Good, bad or ugly? Pakistan is not sure how the CPEC will affect its environment and economy

Mohammad Saleem Badar Din and have never heard of CPEC, but see a lot of Chinese around. Their leader is the Chinese and communicate with him through gestures, as they do not speak the same language.

The men, in their twenties, traveled in a town of Sehwan in Sindh Gwadar to work like workers in the site of construction of the port. \

Even after paying rent for accommodation, meals and transportation, they save more than they have ever earned in their own village. “There is work for everyone,” said Saleem, who was able to buy sunshine and a fan for his family.

This is what Prime Minister Nawaz Sharif has said throughout the process that the China-Pakistan economic corridor, an essential part of China’s belt and highway initiative, will open up huge employment opportunities for Pakistanis.

When deciding the Himalayas, the corridor is 3000 km, 62 billion Kashgar, in western China through the territories, plains and deserts challenged to reach Gwadar in Pakistan on the shores of the Arabian Sea.

Along the way, China will support and create a large number of infrastructure projects, including roads, railways and power plants.

More than 30,000 Pakistanis are working on various corridor projects and the Planning Commission expects 700,000 to 800,000 jobs to be created by 2030.

Despite claims by the Pakistani and Chinese authorities over megaproject authorities to bring about an economic revolution, doubts continue to grow.
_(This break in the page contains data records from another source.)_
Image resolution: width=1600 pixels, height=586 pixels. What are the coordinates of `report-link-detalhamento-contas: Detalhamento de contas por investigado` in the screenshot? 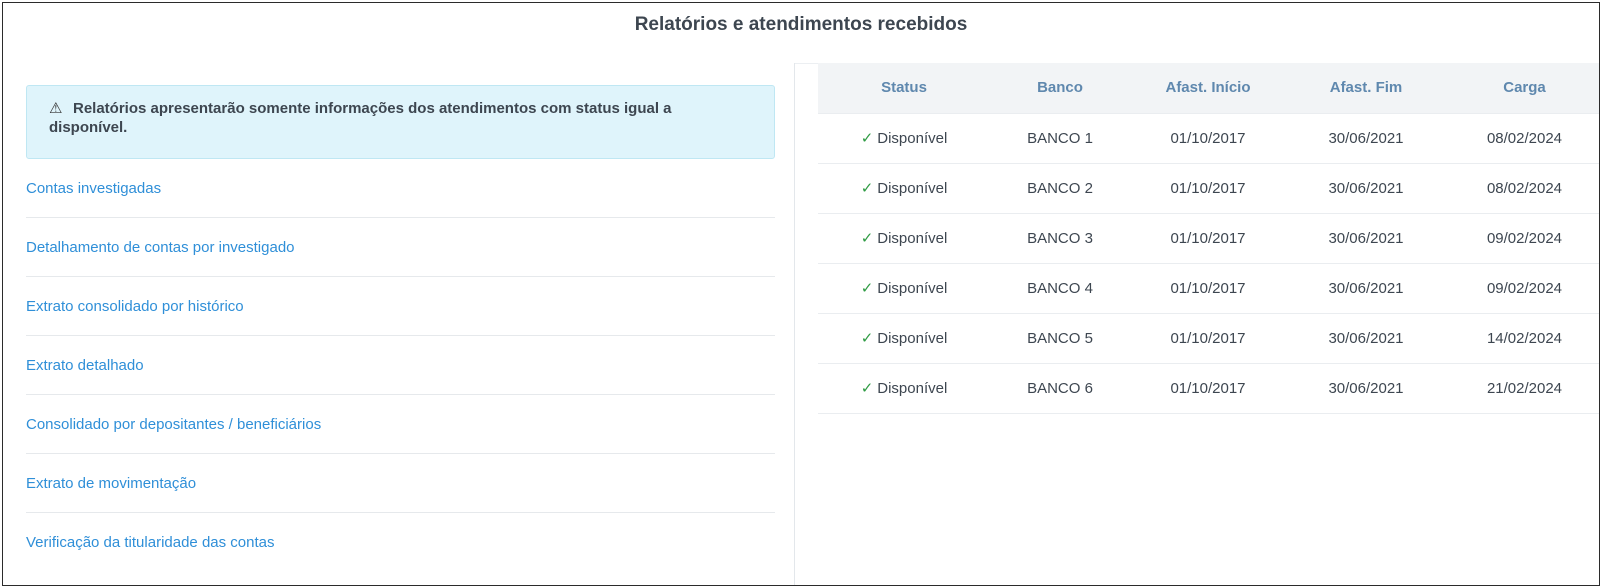 It's located at (160, 248).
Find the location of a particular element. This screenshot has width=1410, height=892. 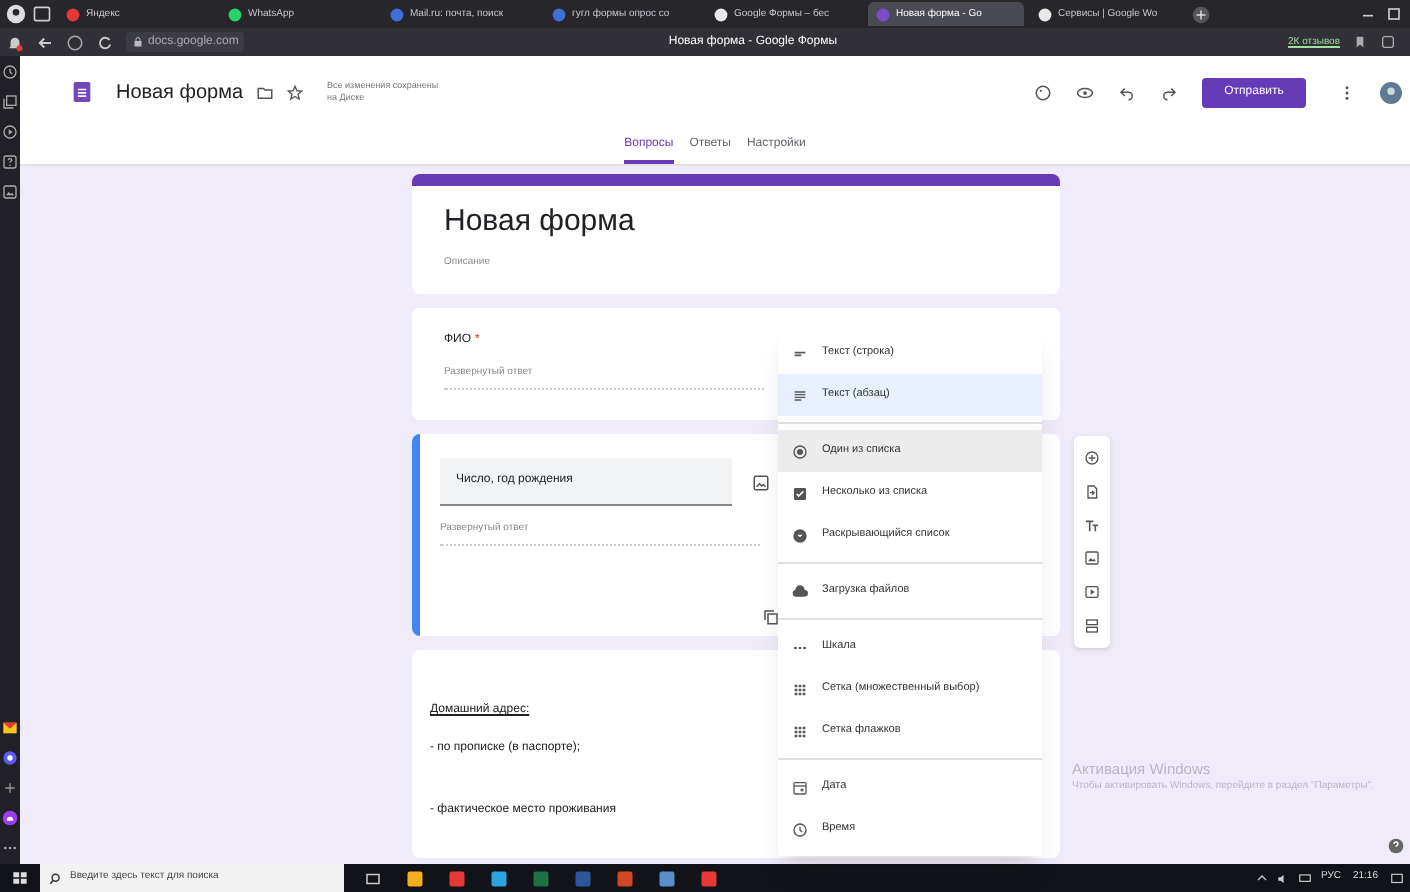

document-title: Новая форма is located at coordinates (180, 92).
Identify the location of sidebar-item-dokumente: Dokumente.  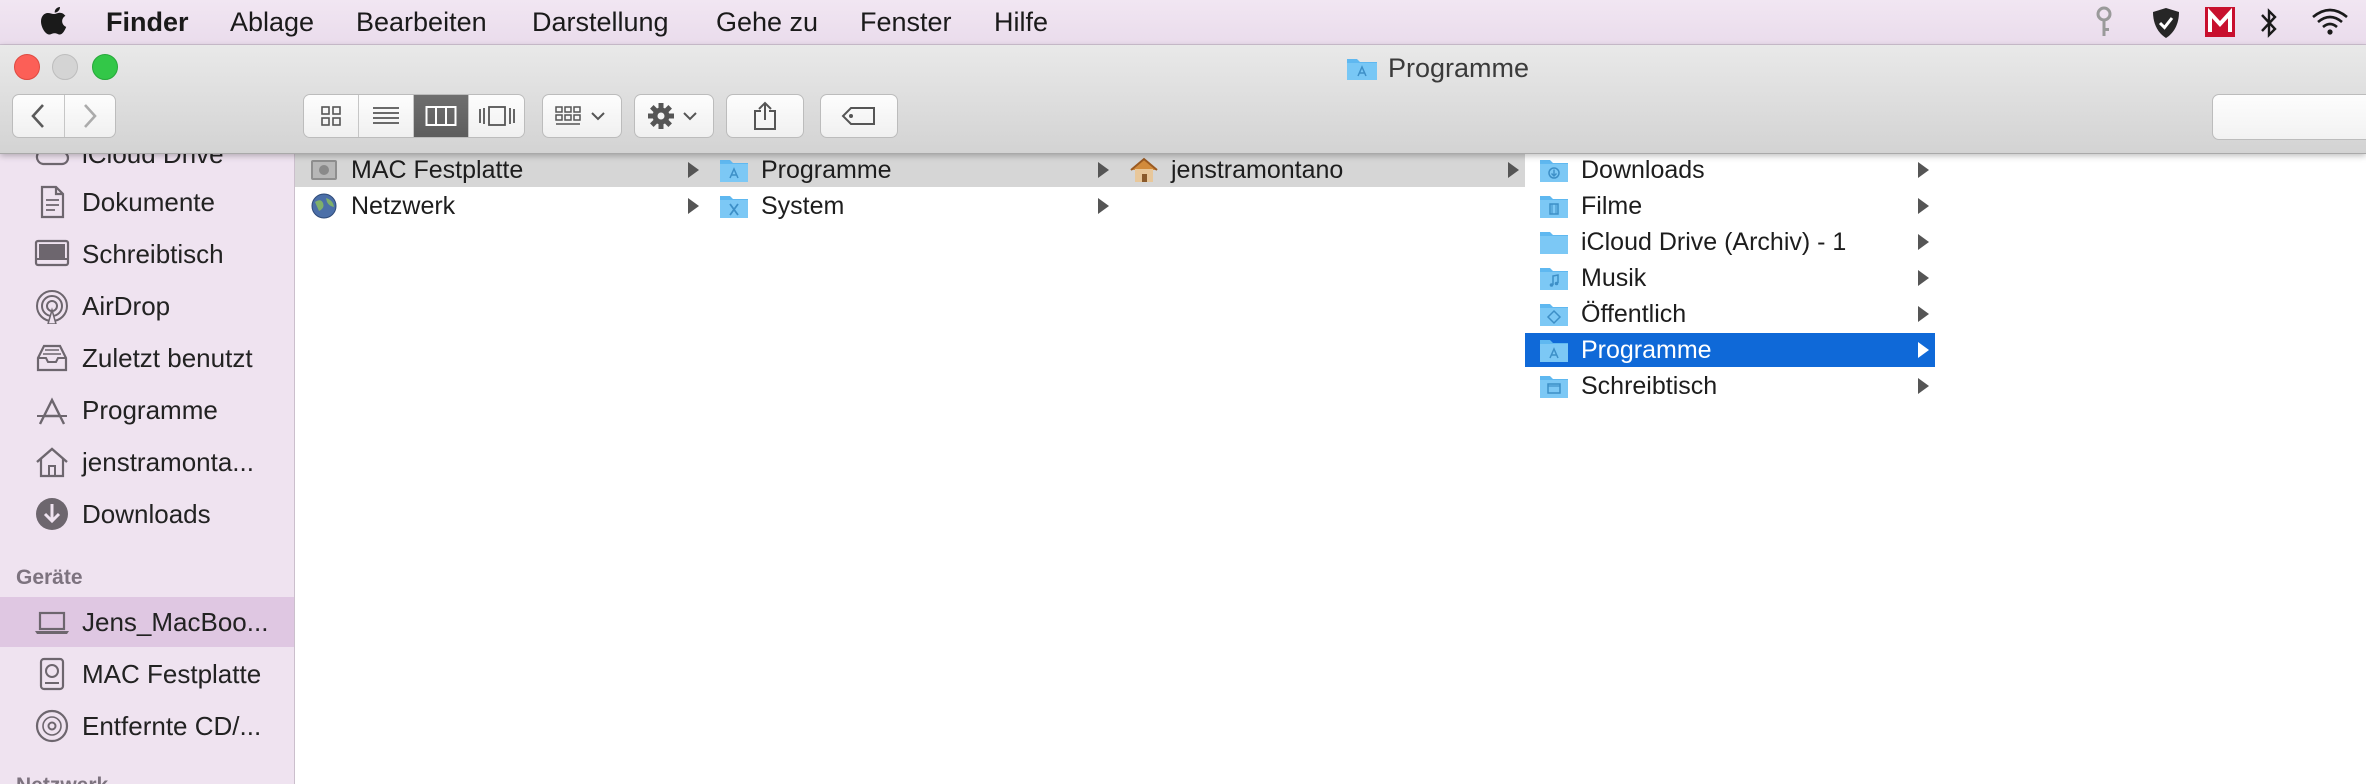
(147, 202).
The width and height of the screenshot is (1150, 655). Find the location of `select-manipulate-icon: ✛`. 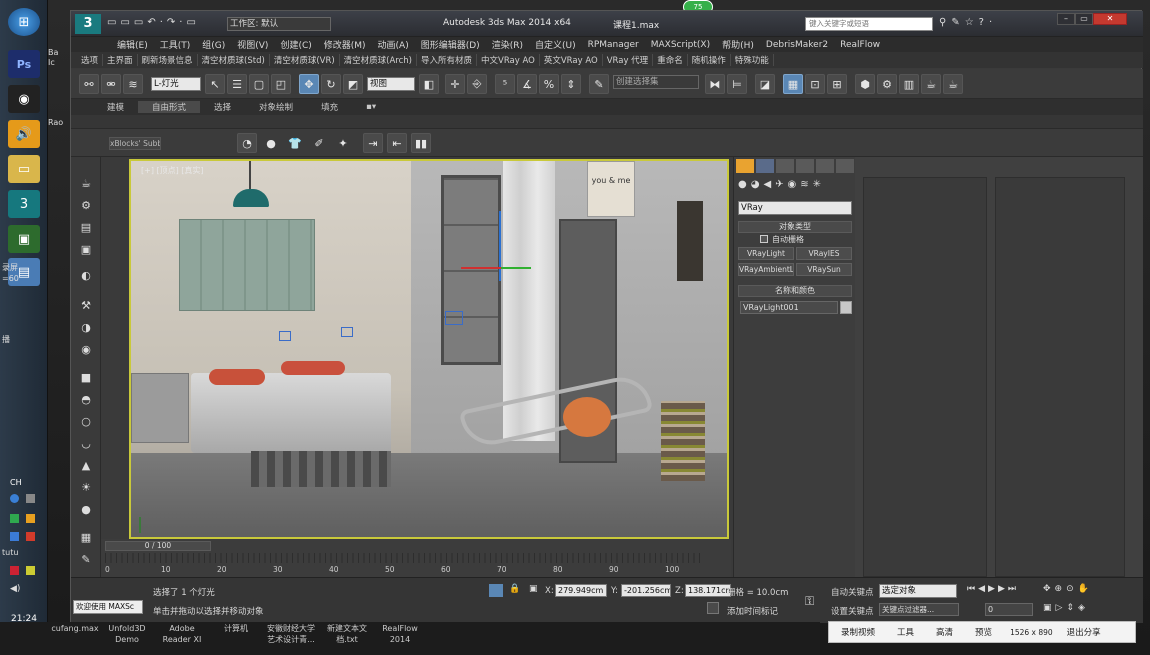

select-manipulate-icon: ✛ is located at coordinates (455, 84).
“I have my concerns because of the lack of transparency,” Akbar Zaidi told thethirdpole.net, one of Pakistan’s political economists.

“If it is so fabulous, tell us the terms of investment. Why not be honest about it? I can not say definitively whether CPEC is good, bad or disaster for Pakistan.”

At a conference given by Zaidi in Calcutta earlier this month, CPEC said it looked more like a Chinese project; The benefits are heavily charged to China and Pakistan enjoy because it is “part of the geographical terrain.”

He also expressed concern about the huge loans involved, citing large loans from Sri Lanka and Tajikistan from China. In 2011, Tajikistan had to give 1% of its territory to China in return for outstanding loans.

Sri Lanka will grant 80% of its share of the high seas port of Hambantota in China over the next 99 years in exchange for a debt reduction of $ 1.1 billion.

The environmental impacts are even more marked. Michael Kugelman, Deputy Director and senior member for South Asia with the Asia Program of the Woodrow Wilson Center, offers a “variety of factors ranging from the use of wind energy technologies to contracting or even destruction of farmland.”

He is particularly concerned about the use of coal, environmentally harmful technologies and high water consumption, a prerequisite for development and such an intense building.

Along with the use of dirty fuel, Vaqar Zakaria, general director of environment consultant Hagler Bailly Pakistan, is concerned about the lack of talk about the impacts of hydroelectric power projects on river ecosystems.